Trust Is the New Strategy
In advertising, we use the concept of targeting: reaching the right person at the right time with the right message. It’s all about engineering trust—creating emotional resonance so people believe in a brand enough to buy something.
But in the brain, trust isn’t just an idea—it’s a neurobiological process. When we feel safe, our prefrontal cortex quiets the fear signals of the amygdala, and we release oxytocin, the hormone that promotes bonding. Trust arises when there is vulnerability, safety, and authenticity. And where there is trust, there is engagement, action, and a sense of belonging.
That’s not just neuroscience. That’s also ancient knowledge.
A Booth with No Plan
A few weeks ago, my dear friend @Glauber Loures de Assis, co-founder of the Psychedelic Parenthood Community and a Santo Daime spiritual leader, invited me to volunteer at Psychedelic Science 2025 in Colorado, sponsored by MAPS —one of the world’s largest gatherings on psychedelic research, spirituality, culture, arts, healing.
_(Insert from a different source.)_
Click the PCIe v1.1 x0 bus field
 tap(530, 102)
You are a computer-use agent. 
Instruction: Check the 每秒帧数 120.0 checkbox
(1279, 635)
He said: “We need help at the booth.”
What he didn’t say was:
There would be no roles defined.
No schedule.
No script.
No furniture.
Instead, in true Brazilian ancestral freestyle, a WhatsApp group became our planning tool. Local folks brought pillows and plants. Others flew in with blankets and sacred objects. Someone got an altar cloth. Someone else printed photos of Padrinho Sebastião, Padrinho Irineu, and Madrinha Rita, all founders of Daime. Glauber brought an idea and the medicines. We brought the love.
And together, we created not just a conference booth, but a living organism.
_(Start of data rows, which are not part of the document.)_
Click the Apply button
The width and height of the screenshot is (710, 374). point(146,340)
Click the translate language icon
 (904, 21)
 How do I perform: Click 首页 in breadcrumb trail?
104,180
Indigenous Leadership in Action
This year, Glauber invited two elders from Brazil who transformed the space:
Álvaro Tukano, a Doethiro (highest spiritual chief) of the Yepá Mansã people, was responsible for Indigenous land protections in Brazil’s 1988 constitution.
Dr. Adana Amagua Kambeba, a medical doctor and shaman from the Amazon River, is one of the first Indigenous women in Brazil to graduate from medical school.
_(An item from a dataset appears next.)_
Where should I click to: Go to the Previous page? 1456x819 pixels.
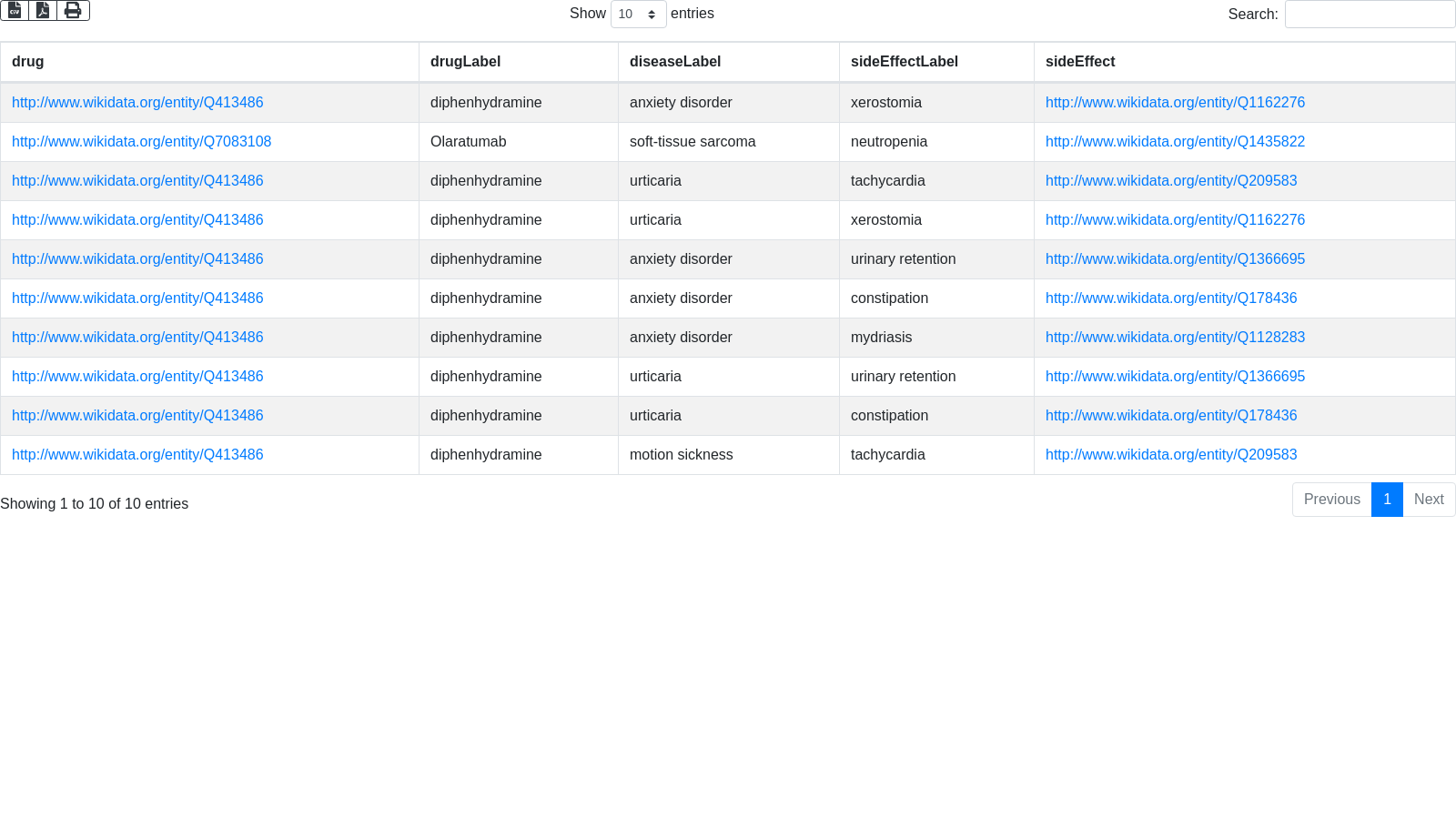click(x=1331, y=500)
They weren’t there for PR, although they were speakers at the conference. They were there for spiritual work. Álvaro reminded us again and again:
“This is high-level spiritual work. This is spiritual diplomacy.”
We didn’t need a plan because we had presence. We didn’t need structure because we had spirit. And every person who walked into that booth felt it.
Joy as a Technology
I worked 12+ hours a day. My feet hurt. My voice was gone. But I felt more energized than I ever have in any “high-stakes” corporate moment.
Why?
Because joy was the fuel.
Because I trusted the people around me.
Because no one was performing, everyone was contributing.
The only "target" we had was: talk to people. Be yourself. Tell them about the retreats. Add names to the list. That was it. But it worked. Better than any deck, better than any funnel, than any project plan could ever predict.
What If the Future of Work Is Sacred?
In corporations, we often discuss optimization, scaling, and efficiency. But after this experience, I’m left wondering:
What if the future of work is built not on performance—but on presence?
Not on hierarchy—but on circle?
Not on structure—but on spirit?
I’ve seen now, in real time, what happens when people are trusted. They become more generous, more creative, more joyful. They stay after their shifts. They show up early. They want to be there.
And that is what Indigenous leadership models already understand:
You are not here to execute. You are here to belong.
A Final Reflection
When trust leads, everything else falls into place.
And that’s the power of WE.
It can’t be strategized into existence. It must be created with courage, openness, and belief in one another, in the process, in something bigger.
I’m still in awe of what we created. And I’m still holding the question:
What would the workplace look like if we built it the way we built that booth?
With trust. With joy. With love.
Maybe that’s the real future of work.